I have installed the extension user import export and by looking at the documentation here I can pass custom hash parameters in the json file.
The passwords in Crowd look like this credential":“{PKCS5S2}…”
The only thing I could find in Atlassian is this post, specifically says " hashes with PBKDF2 and a round length of 10,000" and I can pbkdf2 listed in the auth0 extension so in theory it is possible.
I was wondering if anyone has ever attempted this and if not, get some guidance on how to start.
Thanks!
I would suggest creating a dev/test user and trying to import their password successfully. For example, create a user with a password of password and try to import that to Auth0 and log in with those values.
You may also want to search for related info about the algo you are using. For example, here is a thread that could be insightful.
Thank you so much for your reply, this is very useful information.
Yes, I have access to the params listed in your link. I get quite confused when it comes to the custom password hash and the second link you sent helped me a bit, but I am still very confused as I don’t know much about password salt, hash, etc…
Following the example you linked, the correct parameter is:
focusing on the part “value”: “$pbkdf2-sha1$i=1000,l=32${salt}${hash}”,
My first doubt is “-sha1” .
i=1000 I think it refers to the number of rounds and in my case should be 10000
l=32 totally lost here, no idea what should be the value
${salt}${hash} same… if my password is (random example) {PKCS5S2}123abc the salt is “{PKCS5S2}” and the hash is “123abc”? If yes it should be ${PKCS5S2}${123abc} ?

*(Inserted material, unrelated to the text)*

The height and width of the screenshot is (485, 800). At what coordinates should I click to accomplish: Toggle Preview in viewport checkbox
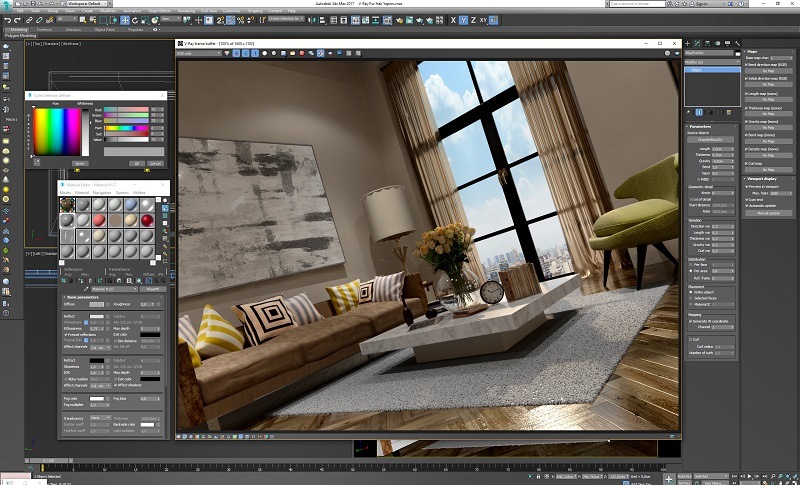(747, 187)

Any help is appreciated as I am really new at this.
Thanks!
If you want to do this for a single test user, you can try the command line or an online GUI tool (never put sensitive data like a real user’s hash into these online tools, only use test values).
I like base64.guru for converting. Here is the tool I used:
To convert to lowercase/remove spaces I used the command line.
So basically, I can test it with that online tool, and then, for the real user’s hash, I need to use the command line (and find all the correct commands). I am on MacOS, do I need to install any specific (Java) libraries?
Yep, that’s right. I would create a test user in Crowd and make sure you are able to successfully export/import their hash AND log in with the same password in Auth0. I would use the online tools if that’s easier for you.
Then, when you are ready to export, create a script that formats all of your users hashes correctly and, ideally, puts them into the JSON file ready for import to Auth0 – you can do this in a bash script, python, really whatever you are most comfortable with.
I would make sure your test user is working perfectly before doing any scripting, just so you are sure the hash format is correct.
Important note: A successful import does not necessarily mean a hash is going to match correctly, make sure to actually log in and test the hash is working as expected on your test user before attempting to import all of your users.